Written by Suzi Wollman


A Devotional on Holiness and the Nature of Redemption

Blessed are You, Lord our God, King of the Universe, who sanctifies us by Your Word and transforms our nature through Your Son.


The Candle and the Paper

Imagine a candle and a sheet of paper.
The candle’s flame is pure and unrelenting. The paper is fragile and flammable.
If you try to bring them together, the paper will burn. The fire cannot change—it would cease to be fire.
But the paper can change.
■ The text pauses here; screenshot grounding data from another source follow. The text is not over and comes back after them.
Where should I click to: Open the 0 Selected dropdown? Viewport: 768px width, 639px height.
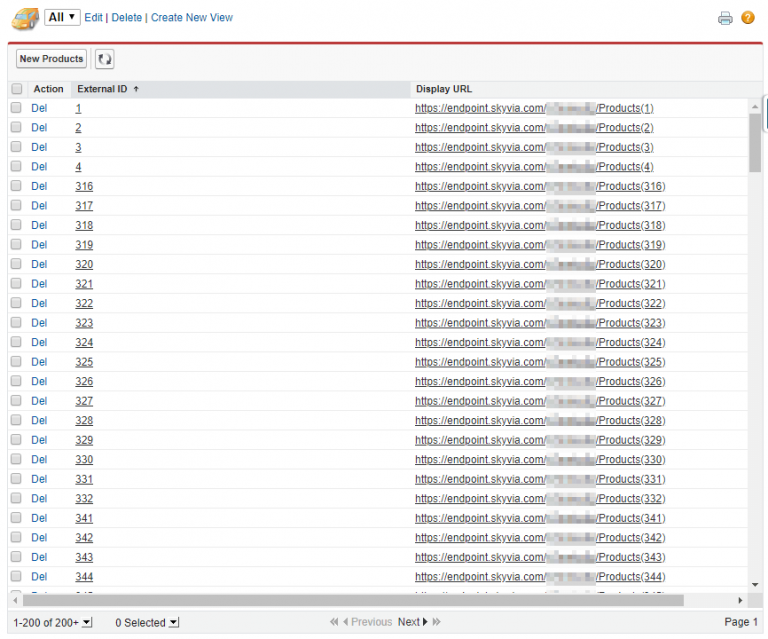(x=173, y=623)
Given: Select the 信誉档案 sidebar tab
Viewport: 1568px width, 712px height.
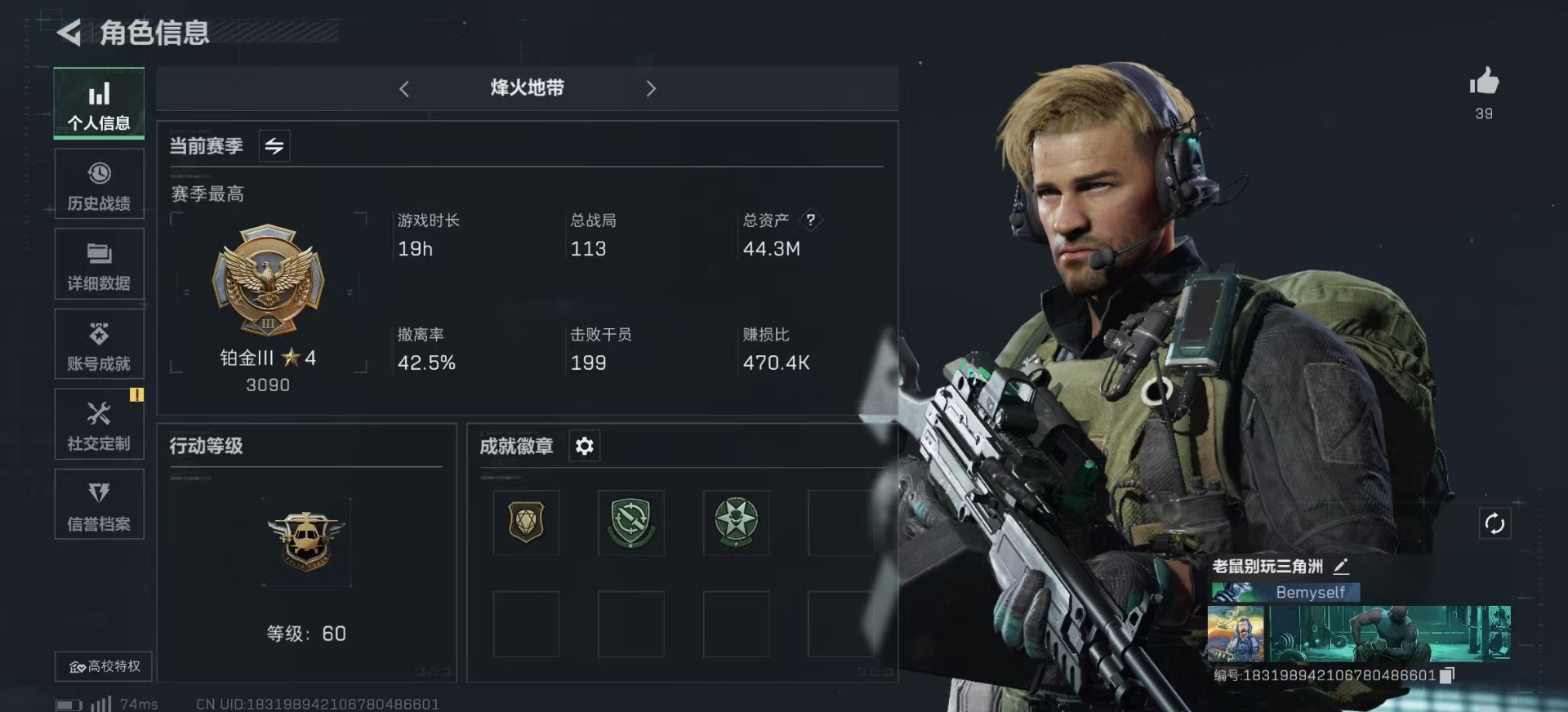Looking at the screenshot, I should [x=99, y=505].
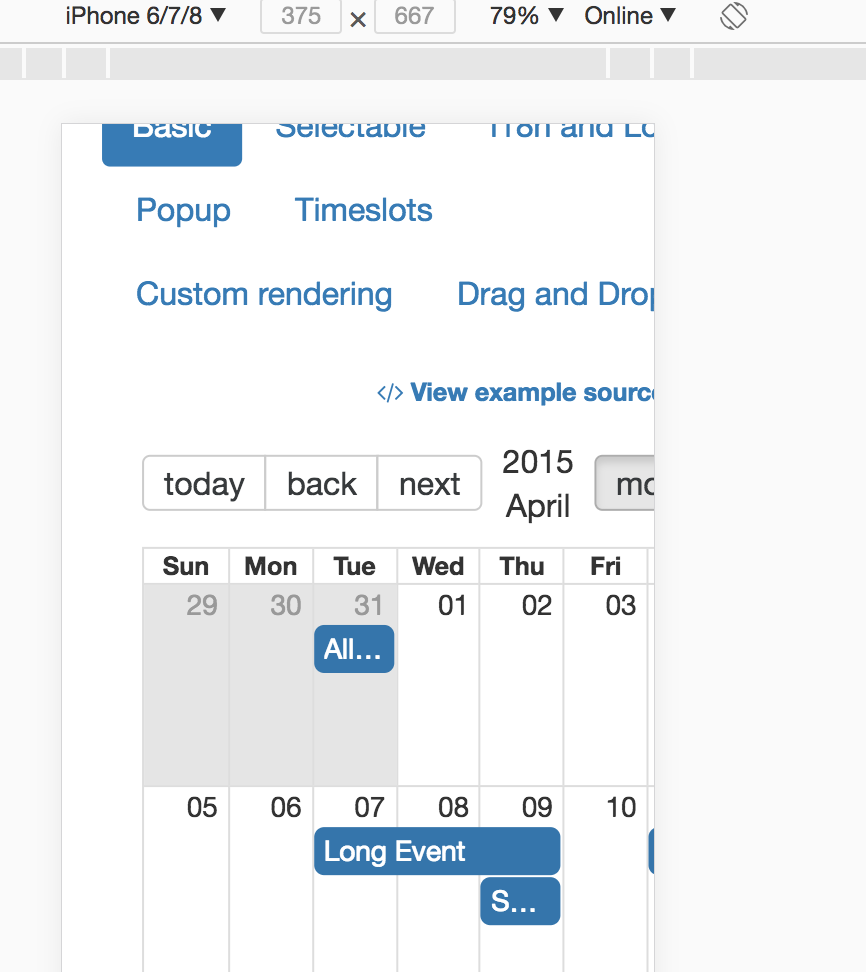Open the View example source link
Image resolution: width=866 pixels, height=972 pixels.
[x=530, y=392]
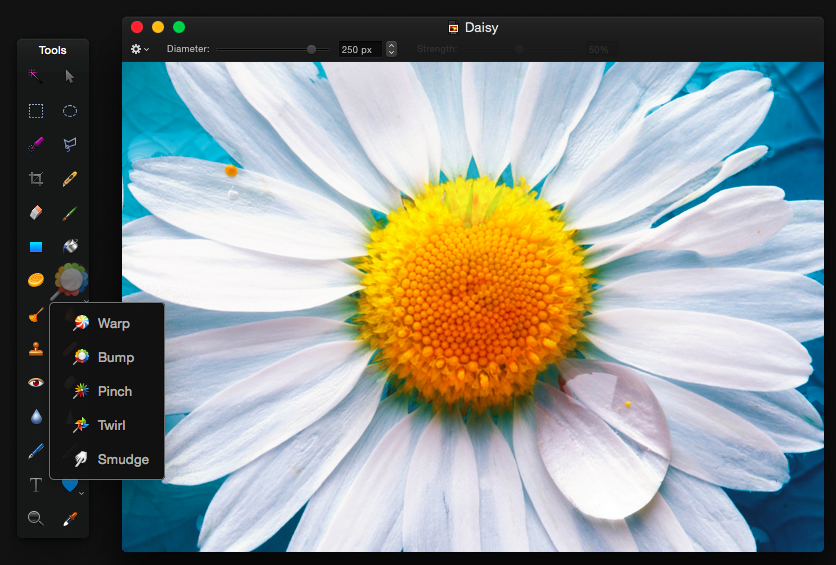Pick the Eyedropper color picker tool
This screenshot has width=836, height=565.
click(x=70, y=518)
You could soak it in water, laminate it, turn it into something less easily consumed.
Only then can it withstand the flame.

This is how holiness works.

God is a consuming fire (Deuteronomy 4:24).
He does not diminish His holiness to make room for our impurity.
He cannot change His nature.
But we can be changed.
And in Messiah, we are.


The Puzzle of the Red Heifer

In Numbers 19, God commands Israel to sacrifice a perfect, unblemished red heifer—an extremely rare animal.
The heifer was burned entirely, along with cedar wood, hyssop, and scarlet wool.
The ashes were gathered and mixed with water to create a purification solution.
This water was sprinkled on anyone who had come into contact with a dead body—restoring their ritual purity.

But here’s the paradox:

The mixture purified those who were unclean,
yet those involved in preparing it became unclean themselves.

It is one of the most mysterious commands in Torah.
Even King Solomon, wisest of all, said he could not fully grasp it.

This ritual shows us that the solution to impurity doesn’t come from logic.
It comes through substitution—through paradox—through a sacrifice that takes on our defilement.

It points forward to something greater.


Yeshua and the Changed Nature

Yeshua is the fulfillment of this strange statute.

  • He, like the red heifer, was taken outside the camp (Hebrews 13:11–12).
  • He, like the sacrifice, bore the cost of our impurity.
  • He changes not only our status—but our nature.

We are not merely forgiven—we are transformed.
The parts of us that once could not stand in God’s presence are made holy.

Like paper soaked in water, we are no longer flammable.
We remain human—but no longer combustible.
We are still ourselves—but fundamentally changed.


What This Means for You

God does not ask His fire to burn less brightly.
He does not reduce His glory to meet us in our brokenness.
He changes us.

Not by erasing who we are, but by re-creating us in Messiah.
As Paul wrote,

“If anyone is in Messiah, he is a new creation.” — 2 Corinthians 5:17

We can now approach the flame without fear—
not because the fire is any less fierce,
but because we have been made new.


Reflection Questions

  • What parts of your life still feel flammable—unable to survive the presence of God?
  • Have you been trying to stand before God without letting Him change your nature?
  • How does it change your understanding of salvation to think of it as transformation rather than just pardon?

Scriptures for Meditation

  • Deuteronomy 4:24 – “For the Lord your God is a consuming fire.”
  • Numbers 19:1–10 – The statute of the red heifer
  • Hebrews 9:13–14 – Messiah’s blood purifies our consciences
  • Hebrews 13:11–12 – Yeshua suffered outside the camp
  • 2 Corinthians 5:17 – “If anyone is in Messiah, he is a new creation”

Live It Out

Try this simple act:
Write something you’re struggling with—a fear, a failure, or a sin—on a piece of paper.
Instead of burning it, bury it in soil.
This symbolizes not destruction, but transformation—what God does with those who surrender to Him.

He doesn’t just forgive the paper.
He changes it.
And in doing so, brings it safely to the fire.